Majority of respondents report a more than 50 percent increase in need for personal protective equipment (PPE); Three quarters of respondents have increased their PPE budgets by 50 percent or more; Fifty-nine percent report that they are planning to, or already have, reconfigured physical space to encourage social distancing; Forty percent of the COVID-19 deaths stem from nursing homes or long-term care facilities.
CHARLOTTE, N.C. — Premier Inc. (NASDAQ: PINC), a leading healthcare improvement company, today released survey results finding that the majority of alternate site providers, including senior living facilities, physician/medical offices, pharmacies and surgical centers, report a more than 50 percent increase in personal protective equipment (PPE) needs since the COVID-19 outbreak.
At the same time, securing PPE is still a challenge for alternate site providers. The majority of respondents are still unable to obtain PPE or disinfecting and sanitizing products, which continue to be in high demand. Most (83 percent) reported not having their PPE needs met by their traditional medical-surgical distributors, with a significant percentage looking to online retailers and other channels for product.
In order to reopen, many of these providers need to have an excess supply of these items on hand to avoid shortages later. The top items these providers have trouble securing are:
- Isolation gowns
- N95 masks
- Disinfecting products (cleaners, sprays, etc.)
- Hand sanitizer
- Surgical masks
Ninety-five percent require at least some PPE for every person in their facility. As a result, nearly three-quarters of respondents (72 percent) have increased their PPE budgets by 50 percent, and nearly half (47 percent) have increased their spend by 100 percent or more.
“It is clear that traditional medical-surgical distributors are challenged to meet the PPE demands for alternate site providers,” said John P. Sganga, Senior Vice President of Alternate Site Programs at Premier. “Premier has implemented programs to direct these healthcare providers to alternative suppliers who are able to help meet their needs for PPE and other critical supplies. This includes our e-Commerce platform, stockd. It is critical that these facilities are not left defenseless in the future.”
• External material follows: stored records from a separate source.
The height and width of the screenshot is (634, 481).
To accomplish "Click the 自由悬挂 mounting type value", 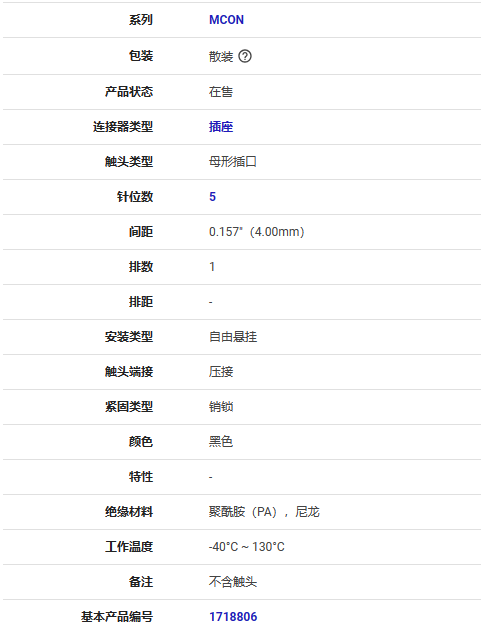I will 233,337.
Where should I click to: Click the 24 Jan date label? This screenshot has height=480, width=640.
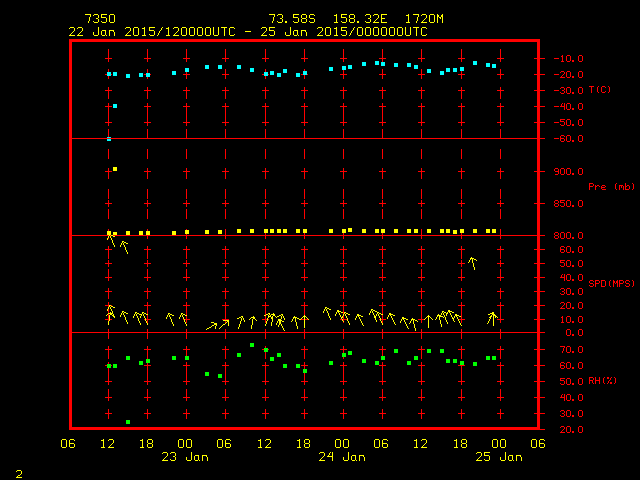point(342,457)
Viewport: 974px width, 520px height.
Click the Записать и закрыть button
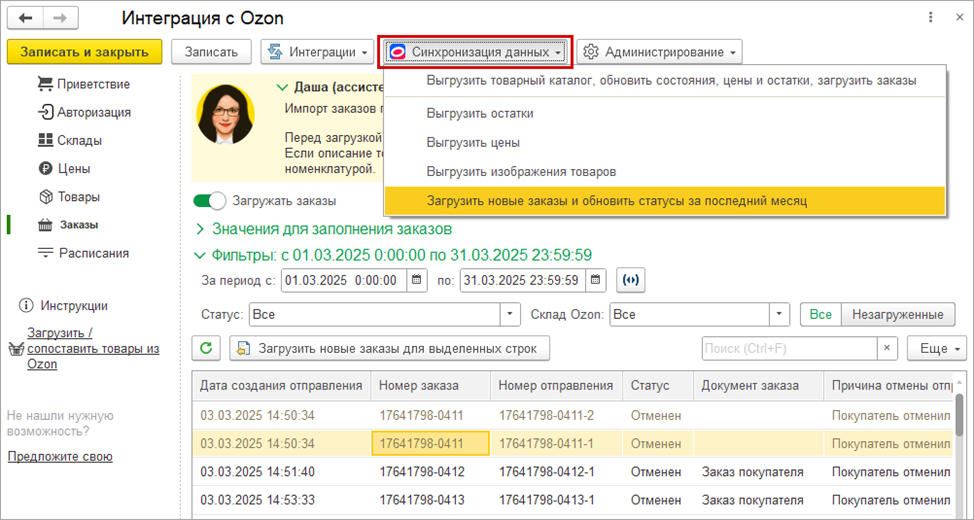84,52
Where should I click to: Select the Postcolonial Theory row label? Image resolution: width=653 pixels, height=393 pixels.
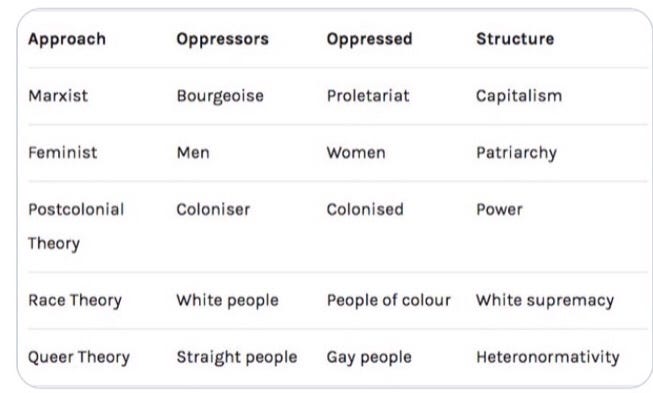pos(76,226)
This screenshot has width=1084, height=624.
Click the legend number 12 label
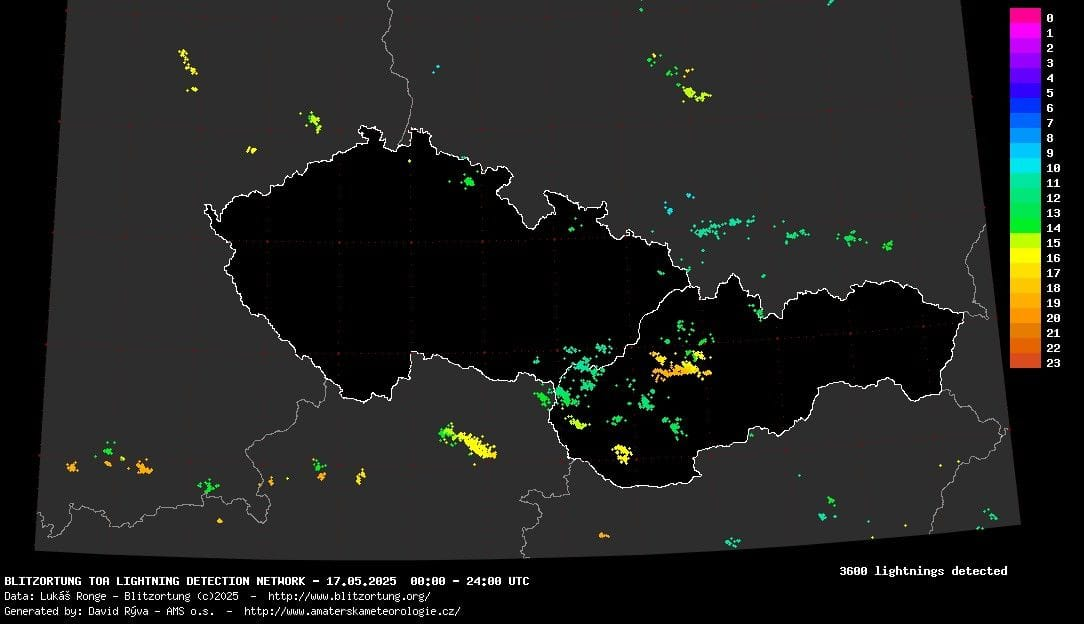point(1052,198)
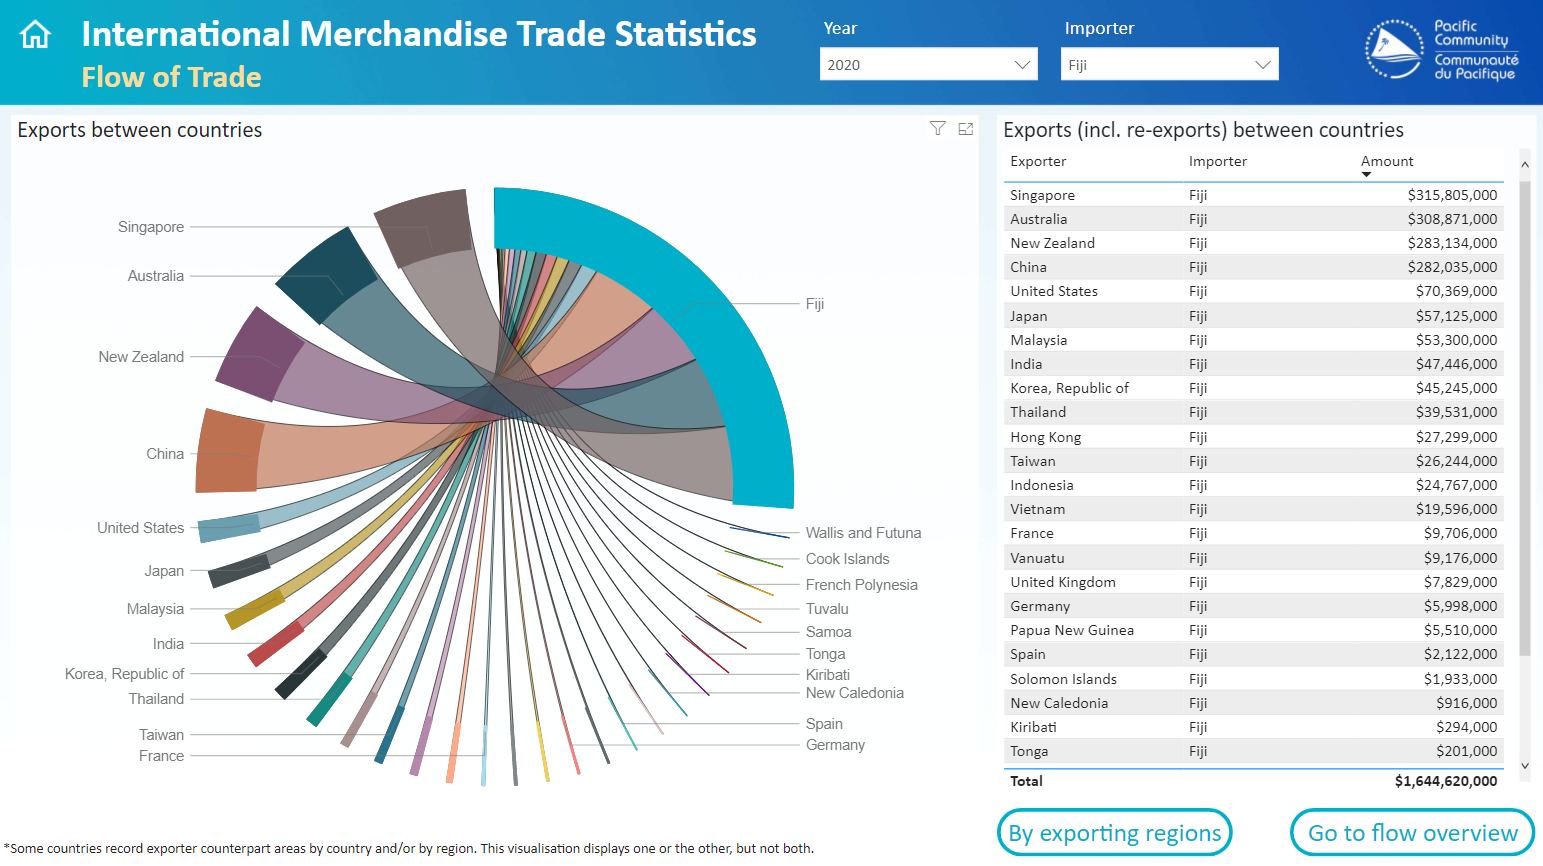Open focus mode icon on chord chart
The height and width of the screenshot is (866, 1543).
pos(966,128)
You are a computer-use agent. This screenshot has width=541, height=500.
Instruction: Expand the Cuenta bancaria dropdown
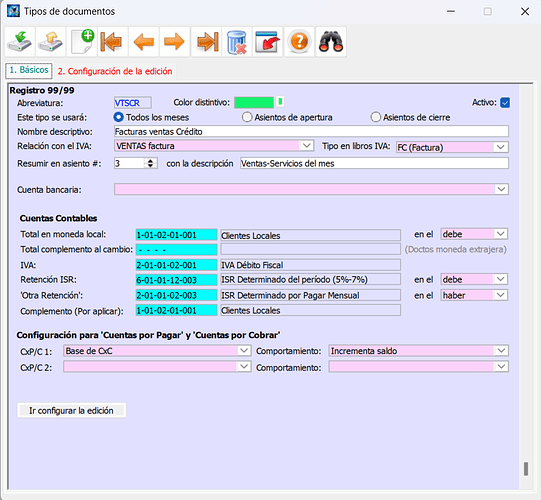click(501, 189)
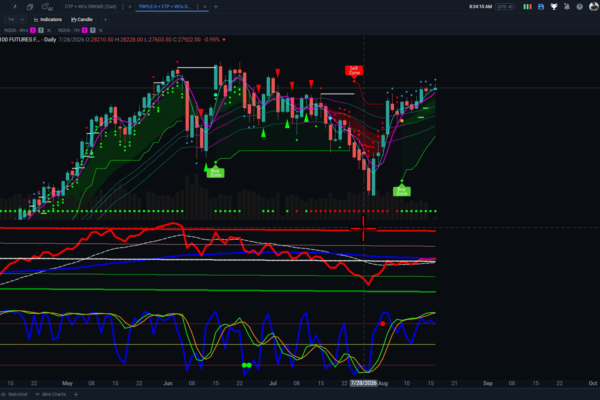
Task: Open options menu of TRIPLE-S tab
Action: point(197,7)
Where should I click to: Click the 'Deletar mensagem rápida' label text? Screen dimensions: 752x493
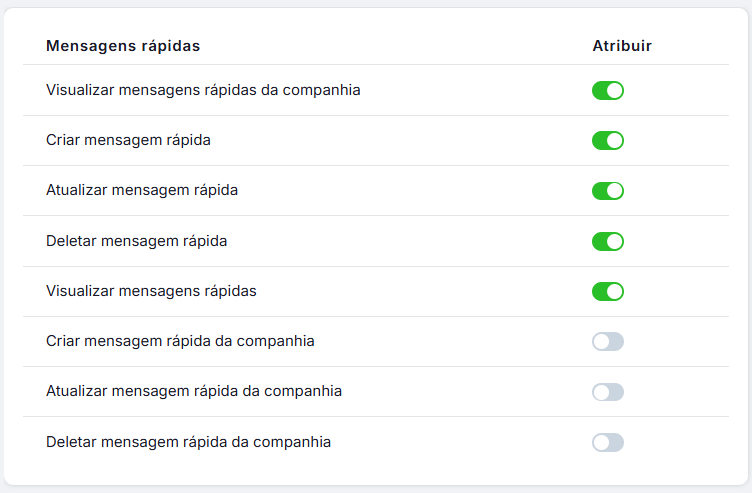(137, 241)
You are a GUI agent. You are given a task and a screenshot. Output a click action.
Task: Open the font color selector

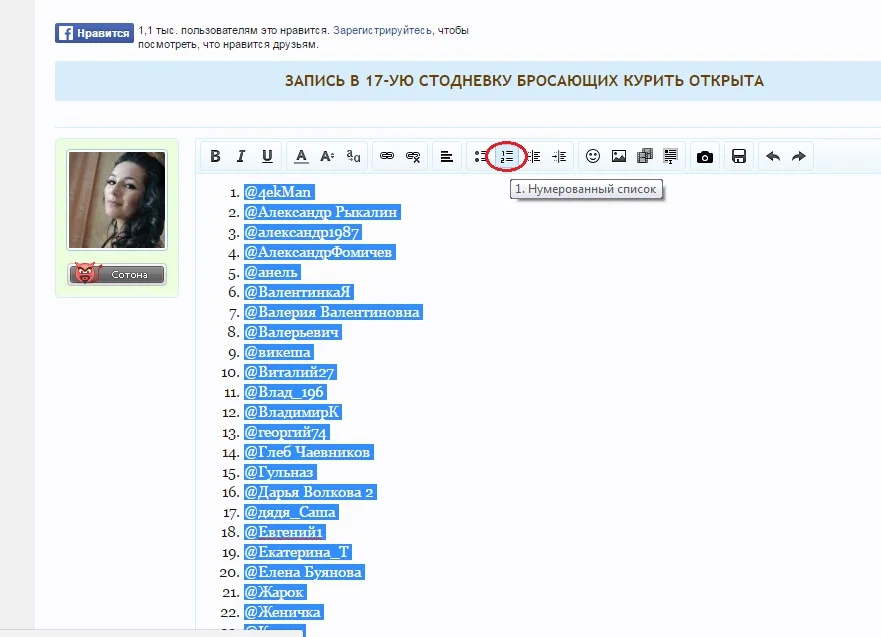pos(300,156)
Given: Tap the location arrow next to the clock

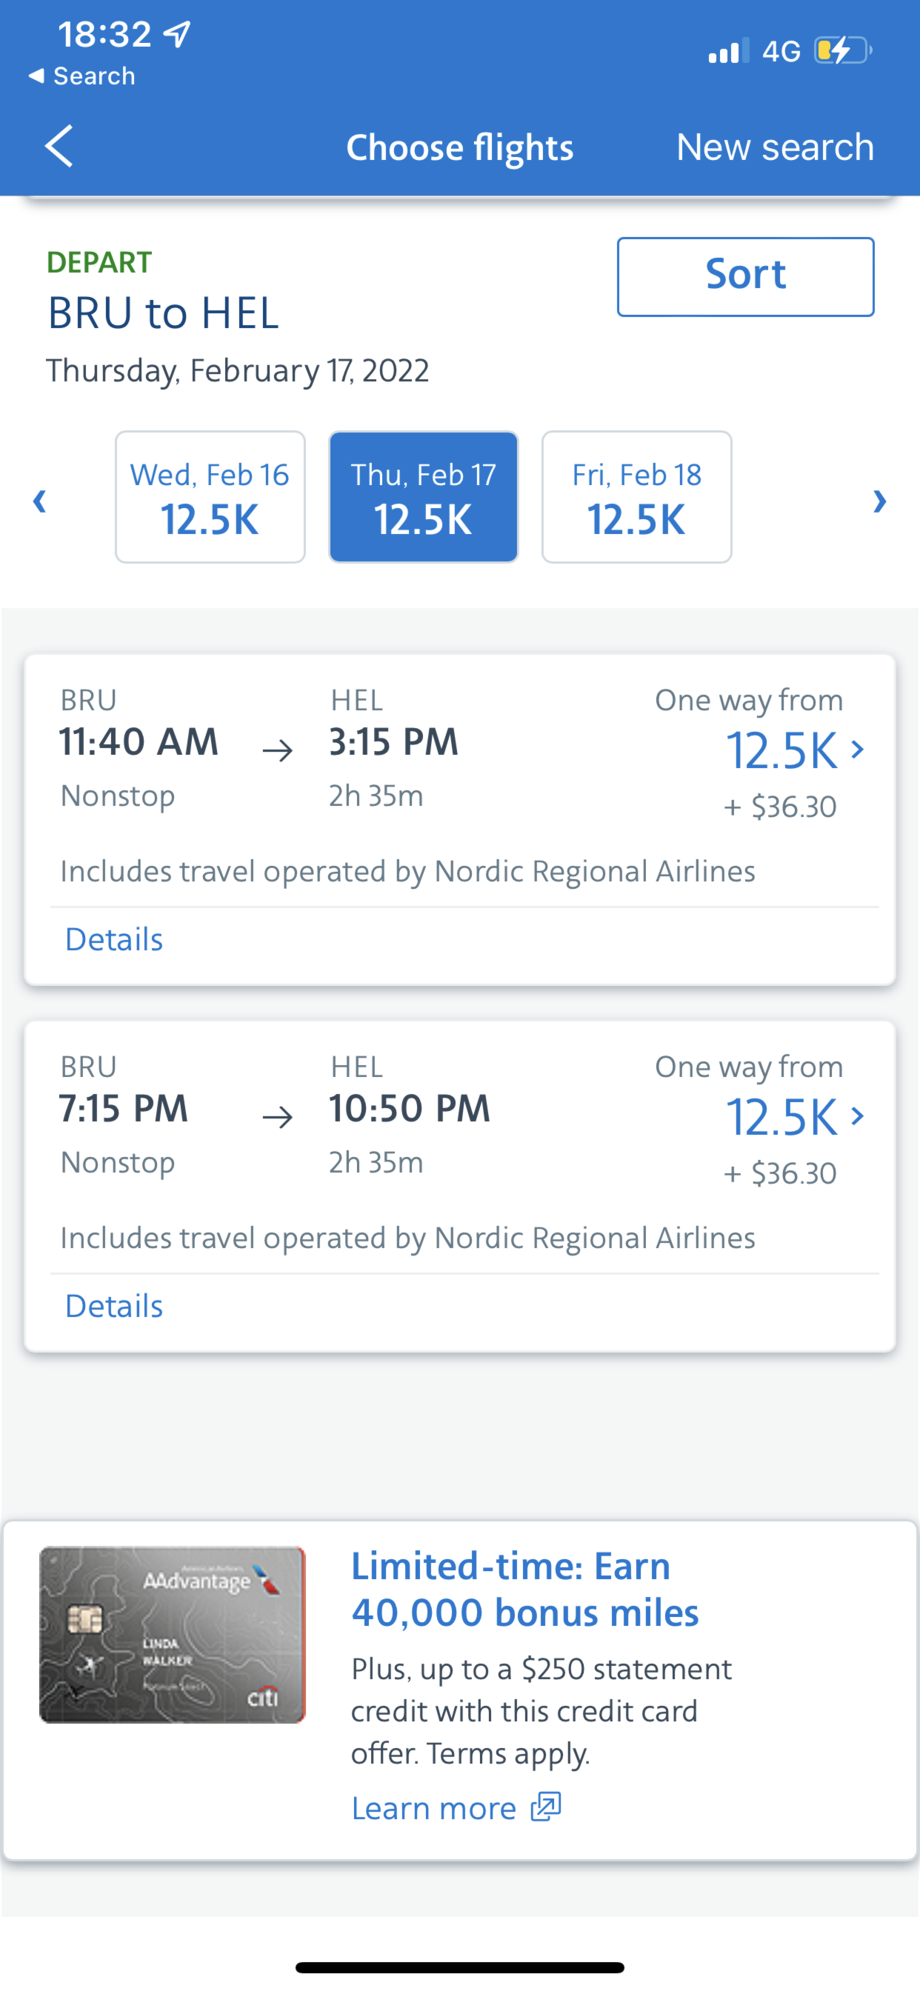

Alternate site providers – which include nursing homes and long-term care facilities that account for 40 percent of COVID-19 deaths – have struggled to secure PPE and other critical products due to allocation, a process that restricts ordering when demand for a particular product spikes. Allocations are typically set to match the customer’s historic purchase volume and are meant to protect the supply chain and prevent unnecessary hoarding. A downside of allocation is that it may limit the amounts healthcare providers can buy, even if they have legitimate reasons for larger orders. Alternate site providers do not typically have a purchasing history for PPE and have a difficult time securing product on allocation. Premier launched stockd to help organize the market for these providers and believes that a fundamental shift in the Strategic National Stockpile’s approach to product distribution is needed to more wholly meet providers’ needs going forward.
The survey also found that while almost all alternate site providers have implemented social distancing protocols, almost 60 percent report that they are planning to, or already have, reconfigured their physical space to further encourage social distancing.
In addition, 59 percent of respondents have expanded their use of telehealth. The most common social distancing protocols that have been implemented among these providers are:
- Reduced patient appointments or resident capacity
- Increase use of telehealth or virtual appointments
- Furniture reconfiguration or removal
- Installation of physical barriers or dividers
“These survey results show that care delivery has changed profoundly since the outbreak of COVID-19,” Sganga added. “We are starting to see changes in how spaces are designed, along with an increased need for supplies that protect, clean and sanitize. As patient preferences for care delivery in an office or institutional setting decline, we’re noticing an increase in telehealth offerings and adoption. The way we were accustomed to receiving care in settings like doctors’ offices and skilled nursing facilities will largely be a thing of the past.”
Premier’s survey was conducted from May 20-June 10, 2020, and sent to a representative portion of non-acute care providers in the Premier membership. There were 221 respondents across all alternate site class of trades, including senior living, physician/medical office, home infusion provider, long-term care, pharmacy and surgical center, among others. Respondents represent approximately 2,650 facility locations and 95,000 skilled nursing facility and assisted living facility beds.